==== Ausgewählter Text ====
Zum Buch

Der österreichisch-slowenische Grenzraum ist hoch interessant: Unterschiedliche Sprachen und Kulturen treffen auf jahrhundertealte Verbindungen in einem gemeinsamen Staatswesen, dessen Zerfall im 20. Jahrhundert zu Kriegen und Konflikten führte. Mittendrin befindet sich die Hermagoras, die 1851 als einer der ersten Vereine Kärntens mit der Zielsetzung der Herausgabe von slowenischen Büchern gegründet wurde. Aufgrund ihrer Bedeutung für den gesamten slowenischen Sprachraum und aufgrund ihrer christlich-sozialen Ausrichtung war sie von den ethnisch-nationalen (neue Grenzziehungen) und ideologischen Konflikten (Kapitalismus versus Kommunismus) im österreichisch-slowenischen Sprachraum besonders betroffen. Dabei wurde sie zur Mittlerin zwischen beiden Staaten und zur Vermittlerin von Sprache und Kultur beidseits der Grenze. Im vorliegenden Buch sollen aufgrund dieser besonderen historischen Rolle der Hermagoras neue Wege und Ansätze für den österreichisch-slowenischen Grenzraum angedacht werden.
==== Zeilen im Auszug ====
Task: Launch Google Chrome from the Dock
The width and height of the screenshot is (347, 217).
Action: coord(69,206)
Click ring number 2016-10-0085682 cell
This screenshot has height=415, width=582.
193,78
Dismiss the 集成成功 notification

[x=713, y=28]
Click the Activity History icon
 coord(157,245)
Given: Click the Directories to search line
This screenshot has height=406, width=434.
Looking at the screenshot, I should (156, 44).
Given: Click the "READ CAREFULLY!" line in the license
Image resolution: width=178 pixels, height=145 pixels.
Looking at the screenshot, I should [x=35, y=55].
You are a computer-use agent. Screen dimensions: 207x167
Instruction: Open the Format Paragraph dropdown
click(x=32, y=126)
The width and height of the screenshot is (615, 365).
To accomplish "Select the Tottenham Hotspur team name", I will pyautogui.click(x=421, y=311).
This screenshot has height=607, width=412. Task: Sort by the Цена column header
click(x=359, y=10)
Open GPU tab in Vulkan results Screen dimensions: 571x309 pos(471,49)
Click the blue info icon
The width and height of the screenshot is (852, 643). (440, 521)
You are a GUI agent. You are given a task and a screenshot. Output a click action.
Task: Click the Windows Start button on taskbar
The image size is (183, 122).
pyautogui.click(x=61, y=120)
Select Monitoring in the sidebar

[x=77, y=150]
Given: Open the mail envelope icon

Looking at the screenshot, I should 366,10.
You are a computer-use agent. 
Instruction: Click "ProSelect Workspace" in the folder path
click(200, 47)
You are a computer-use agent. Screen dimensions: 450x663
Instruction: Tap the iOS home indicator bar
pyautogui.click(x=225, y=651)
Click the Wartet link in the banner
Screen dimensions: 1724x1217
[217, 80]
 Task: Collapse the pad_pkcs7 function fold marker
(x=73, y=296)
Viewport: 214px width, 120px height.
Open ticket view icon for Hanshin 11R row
====
Nimm den Text über die Hermagoras im österreichisch-slowenischen Grenzraum nach seinem letzten Satz wieder auf und schreibe ihn weiter.

Über den Herausgeber

Hanzi Tomažič war lange Jahre Chefredakteur der Nedelja, der slowenischsprachigen Kirchenzeitung der Diözese Gurk-Klagenfurt. Jetzt ist er als Mitinhaber der Design- und Kommunikationsagentur ilab crossmedia auch weiterhin publizitisch tätig. Der Absolvent des Bundesrealgymnasiums für Slowenen in Klagenfurt war in führenden Positionen bei mehreren Medienprojekten in Kärnten und Slowenien tätig. Als Geschäftsführer von Radio Korotan wirkte er beim Aufbau des slowenischsprachigen Privatradios mit, außerdem war er zur Zeit des Umbruchs in der Republik Slowenien einer der Starthelfer bei der Wiederbelebung der Tageszeitung Slovenec in Ljubljana. Er war Mitbegründer der Jugendinitative „Slowenisch, meine Sprache“, die sich die Erhaltung der slowenischen Sprache in Kärnten zum Ziel gesetzt hatte, und langjähriges Vorstandsmitglied des Christlichen Kulturverbandes.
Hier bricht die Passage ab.